■ Exercise set
[A] In the text on ref object types, what can nil references cause?
[B] Carry on writing the text on ref object types from its last sentence.

■ Study text
■ ■ ■ ■ ■
Prefer explicit ref MyType where reference semantics are needed, allowing the caller to choose where possible.

# prefer explicit ref modifiers at usage site
func f(v: ref Xxx) = discard
let x: ref Xxx = new Xxx

# Consider using Hungarian naming convention with `ref object` - this makes it clear at usage sites that the type follows the unusual `ref` semantics
type XxxRef = ref object
  # ...


  • ref object types useful to prevent unintended copies
  • Limits risk of accidental stack allocation for large types
    • This commonly may lead to stack overflow, specially when RVO is missed
  • Garbage collector simplifies some algorithms


  • ref object types have surprising semantics - the meaning of basic operations like = changes
  • Shared ownership leads to resource leaks and data races
  • nil references cause runtime crashes
  • Semantic differences not visible at usage site
  • Always mutable - no way to express immutability
  • Cannot be stack-allocated
  • Hard to emulate value semantics


XxxRef = ref object is a syntactic shortcut that hides the more explicit ref Xxx where the type is used - by explicitly spelling out ref, readers of the code become aware of the alternative reference / shared ownership semantics, which generally allows a deeper understanding of the code without having to look up the type declaration.
■ ■ ■ ■ ■
■ Extracted records
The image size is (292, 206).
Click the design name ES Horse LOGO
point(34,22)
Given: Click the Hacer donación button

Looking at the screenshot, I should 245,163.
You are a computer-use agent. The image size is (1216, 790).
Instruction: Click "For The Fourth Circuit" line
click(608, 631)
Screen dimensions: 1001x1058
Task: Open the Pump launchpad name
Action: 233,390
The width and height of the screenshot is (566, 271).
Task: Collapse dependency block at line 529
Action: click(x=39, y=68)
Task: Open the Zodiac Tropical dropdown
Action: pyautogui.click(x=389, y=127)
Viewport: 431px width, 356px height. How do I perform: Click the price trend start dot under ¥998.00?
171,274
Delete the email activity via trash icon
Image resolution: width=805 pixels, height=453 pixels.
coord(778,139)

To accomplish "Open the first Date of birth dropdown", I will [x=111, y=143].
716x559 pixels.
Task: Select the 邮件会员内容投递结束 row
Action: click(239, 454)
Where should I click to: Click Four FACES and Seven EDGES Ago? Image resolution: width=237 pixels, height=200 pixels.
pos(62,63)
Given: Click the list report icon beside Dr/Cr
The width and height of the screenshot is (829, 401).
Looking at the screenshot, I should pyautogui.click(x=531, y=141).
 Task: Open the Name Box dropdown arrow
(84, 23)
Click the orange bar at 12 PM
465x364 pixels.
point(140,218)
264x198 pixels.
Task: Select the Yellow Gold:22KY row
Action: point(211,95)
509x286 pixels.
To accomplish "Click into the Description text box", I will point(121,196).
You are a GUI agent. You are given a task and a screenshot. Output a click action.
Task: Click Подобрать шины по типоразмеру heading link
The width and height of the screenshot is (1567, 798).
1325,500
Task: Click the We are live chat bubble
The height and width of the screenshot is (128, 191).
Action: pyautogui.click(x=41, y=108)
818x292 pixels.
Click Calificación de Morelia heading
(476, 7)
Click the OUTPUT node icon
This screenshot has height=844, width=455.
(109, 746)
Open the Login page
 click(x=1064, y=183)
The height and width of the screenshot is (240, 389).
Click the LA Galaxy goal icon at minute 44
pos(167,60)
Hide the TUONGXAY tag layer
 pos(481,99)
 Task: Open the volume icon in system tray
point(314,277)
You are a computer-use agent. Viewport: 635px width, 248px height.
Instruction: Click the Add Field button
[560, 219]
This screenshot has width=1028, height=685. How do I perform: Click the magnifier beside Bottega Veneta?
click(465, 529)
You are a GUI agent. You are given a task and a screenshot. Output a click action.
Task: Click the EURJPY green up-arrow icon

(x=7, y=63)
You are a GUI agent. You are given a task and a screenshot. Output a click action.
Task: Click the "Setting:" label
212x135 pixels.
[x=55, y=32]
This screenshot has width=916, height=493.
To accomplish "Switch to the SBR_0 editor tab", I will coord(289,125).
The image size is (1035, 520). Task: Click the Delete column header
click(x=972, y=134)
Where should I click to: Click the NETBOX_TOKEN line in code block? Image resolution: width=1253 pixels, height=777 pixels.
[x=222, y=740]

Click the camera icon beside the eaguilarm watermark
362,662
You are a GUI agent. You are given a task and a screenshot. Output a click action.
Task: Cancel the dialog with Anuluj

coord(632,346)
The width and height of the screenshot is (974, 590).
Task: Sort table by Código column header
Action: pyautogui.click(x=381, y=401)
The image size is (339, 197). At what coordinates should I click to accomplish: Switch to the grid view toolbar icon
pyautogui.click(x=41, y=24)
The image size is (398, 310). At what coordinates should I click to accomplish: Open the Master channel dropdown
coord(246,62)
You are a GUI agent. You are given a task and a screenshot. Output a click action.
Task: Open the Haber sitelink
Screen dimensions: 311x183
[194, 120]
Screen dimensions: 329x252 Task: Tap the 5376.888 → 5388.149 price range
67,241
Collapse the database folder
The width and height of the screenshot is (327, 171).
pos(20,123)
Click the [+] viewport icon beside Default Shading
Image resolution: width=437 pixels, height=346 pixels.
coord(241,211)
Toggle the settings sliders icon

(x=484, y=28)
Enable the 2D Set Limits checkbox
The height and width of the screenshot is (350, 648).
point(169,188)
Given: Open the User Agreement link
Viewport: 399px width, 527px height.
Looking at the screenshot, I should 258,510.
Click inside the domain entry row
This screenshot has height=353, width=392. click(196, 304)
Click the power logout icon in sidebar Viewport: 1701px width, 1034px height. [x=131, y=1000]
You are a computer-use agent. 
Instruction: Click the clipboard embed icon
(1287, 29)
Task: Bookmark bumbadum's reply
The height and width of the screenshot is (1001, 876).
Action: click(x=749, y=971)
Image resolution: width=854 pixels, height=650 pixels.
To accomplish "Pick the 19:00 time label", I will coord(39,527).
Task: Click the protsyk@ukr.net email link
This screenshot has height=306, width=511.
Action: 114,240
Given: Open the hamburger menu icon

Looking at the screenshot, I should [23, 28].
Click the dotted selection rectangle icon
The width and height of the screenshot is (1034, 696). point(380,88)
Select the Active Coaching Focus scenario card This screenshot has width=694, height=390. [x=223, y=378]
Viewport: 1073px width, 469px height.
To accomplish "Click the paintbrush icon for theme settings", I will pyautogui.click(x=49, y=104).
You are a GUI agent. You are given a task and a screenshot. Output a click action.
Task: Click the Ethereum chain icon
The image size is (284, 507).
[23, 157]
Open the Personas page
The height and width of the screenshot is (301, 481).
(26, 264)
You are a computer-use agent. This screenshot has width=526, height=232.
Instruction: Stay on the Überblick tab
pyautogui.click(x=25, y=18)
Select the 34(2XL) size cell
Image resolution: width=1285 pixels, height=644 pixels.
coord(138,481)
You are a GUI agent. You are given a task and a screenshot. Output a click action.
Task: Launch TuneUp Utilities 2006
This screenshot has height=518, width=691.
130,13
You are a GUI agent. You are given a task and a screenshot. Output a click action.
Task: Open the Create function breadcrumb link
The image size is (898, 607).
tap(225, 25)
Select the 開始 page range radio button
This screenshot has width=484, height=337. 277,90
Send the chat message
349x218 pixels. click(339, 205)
■ ■ ■ ■ ■
■ Replies
[A] Runtime crashes.

[B]
Memory allocation [language.memory]

Prefer to use stack-based and statically sized data types in core/low-level libraries. Use heap allocation in glue layers.

Avoid alloca.

func init(T: type Yyy, a, b: int): T = ...

# Heap allocation as a local decision
let x = (ref Xxx)(
  field: Yyy.init(a, b) # In-place initialization using RVO


  • RVO can be used for "in-place" initialization of value types
  • Better chance of reuse on embedded systems
  • Allows consumer of library to decide on memory handling strategy
    • It's always possible to turn plain type into ref, but not the other way around


  • Stack space limited - large types on stack cause hard-to-diagnose crashes
  • Hard to deal with variable-sized data correctly

Practical notes

alloca has confusing semantics that easily cause stack overflows - in particular, memory is released when function ends which means that in a loop, each iteration will add to the stack usage. Several C compilers implement alloca incorrectly, specially when inlining.

Variable declaration [language.vardecl]

Use the most restrictive of const, let and var that the situation allows.

# Group related variables
  a = 10
  b = 20

Practical notes

const and let each introduce compile-time constraints that help limit the scope of bugs that must be considered when reading and debugging code.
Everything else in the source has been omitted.